With the rapid growth of the open source software (OSS) ecosystem, the use of open source has become the predominant model for contemporary software development. OSS licenses define the conditions for the reuse, distribution, and modification of OSS and form the foundation of the open source ecosystem. However, recent research shows that over half (53%) of OSS software experiences license conflicts, adversely affecting the sustainability of OSS and community collaboration and leading to significant legal risks. Researchers propose various methods for detecting license conflicts, yet these approaches face challenges such as limited license coverage and insufficient model accuracy. The recent emergence of large language models (LLMs) offers new opportunities for license conflict detection. However, there remains a lack of in-depth and systematic research on utilizing LLMs for this purpose.

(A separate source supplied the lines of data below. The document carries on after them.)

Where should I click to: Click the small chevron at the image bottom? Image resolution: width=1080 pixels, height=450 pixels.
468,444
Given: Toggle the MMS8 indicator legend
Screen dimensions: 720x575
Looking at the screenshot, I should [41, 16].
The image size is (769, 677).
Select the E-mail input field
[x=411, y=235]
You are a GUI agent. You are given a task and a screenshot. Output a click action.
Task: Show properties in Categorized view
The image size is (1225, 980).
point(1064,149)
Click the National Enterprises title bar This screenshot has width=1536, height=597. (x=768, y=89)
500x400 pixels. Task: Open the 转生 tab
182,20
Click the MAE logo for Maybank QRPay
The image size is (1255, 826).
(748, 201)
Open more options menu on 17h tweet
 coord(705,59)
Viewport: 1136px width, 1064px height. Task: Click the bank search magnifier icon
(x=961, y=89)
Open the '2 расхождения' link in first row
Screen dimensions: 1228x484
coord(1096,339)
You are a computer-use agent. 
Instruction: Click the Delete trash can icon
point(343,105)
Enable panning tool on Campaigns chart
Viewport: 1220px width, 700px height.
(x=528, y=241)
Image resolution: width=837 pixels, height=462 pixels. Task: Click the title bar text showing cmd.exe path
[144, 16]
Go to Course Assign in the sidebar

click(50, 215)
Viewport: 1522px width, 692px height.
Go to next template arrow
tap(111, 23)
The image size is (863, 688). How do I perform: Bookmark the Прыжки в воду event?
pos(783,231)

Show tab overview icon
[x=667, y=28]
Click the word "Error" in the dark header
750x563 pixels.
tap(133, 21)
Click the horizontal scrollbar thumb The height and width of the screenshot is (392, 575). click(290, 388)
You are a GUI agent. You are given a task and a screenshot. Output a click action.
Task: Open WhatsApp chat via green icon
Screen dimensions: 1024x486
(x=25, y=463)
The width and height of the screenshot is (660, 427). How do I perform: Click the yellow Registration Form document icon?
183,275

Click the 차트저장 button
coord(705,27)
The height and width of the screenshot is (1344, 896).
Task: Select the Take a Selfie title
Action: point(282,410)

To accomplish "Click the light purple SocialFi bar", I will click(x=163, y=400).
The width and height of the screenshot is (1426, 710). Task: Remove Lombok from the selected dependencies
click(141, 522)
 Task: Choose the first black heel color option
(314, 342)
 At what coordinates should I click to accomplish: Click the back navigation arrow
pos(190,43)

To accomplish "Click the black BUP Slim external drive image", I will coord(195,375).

To address this challenge, we propose L³icNexus, an effective tool for automatically detecting license conflicts using LLMs. Specifically, L³icNexus employs a joint labeling method based on embedded model label inference and expert verification and constructs a domain dataset consisting of 3,238 OSS licenses. Subsequently, L³icNexus proposes the AdaFine approach, combining Domain-Adaptive Pre-Training (DAPT) and Supervised Fine-Tuning (SFT), resulting in the License-Llama3-8B model. This model identifies terms, infers OSS license attitudes, and autonomously understands licenses end-to-end. Finally, L³icNexus generates summaries of the rights and obligations associated with licenses using License-Llama3-8B, and detects conflicts by extracting the license hierarchy of OSS. Experimental results demonstrate that L³icNexus achieves an F1-score of 85.58% in license term and attitude recognition, surpassing the best results of other methods by 20.69%. Moreover, an empirical study conducted on license conflict detection for 500 popular GitHub projects reveals that L³icNexus achieves a false positive rate of 5.88% and a false negative rate of 2.47%. The performance of L³icNexus exceeds that of existing state-of-the-art methods, illustrating the potential of LLMs in addressing license conflict detection. We summarize the insights from this research and release the OSS license dataset and License-Llama3-8B model on Hugging Face to encourage further exploration in related fields (Dataset available: https://huggingface.co/datasets/AnonymousAuthors/OSS-License-Terms; Model available: https://huggingface.co/AnonymousAuthors/License-Llama3-8B).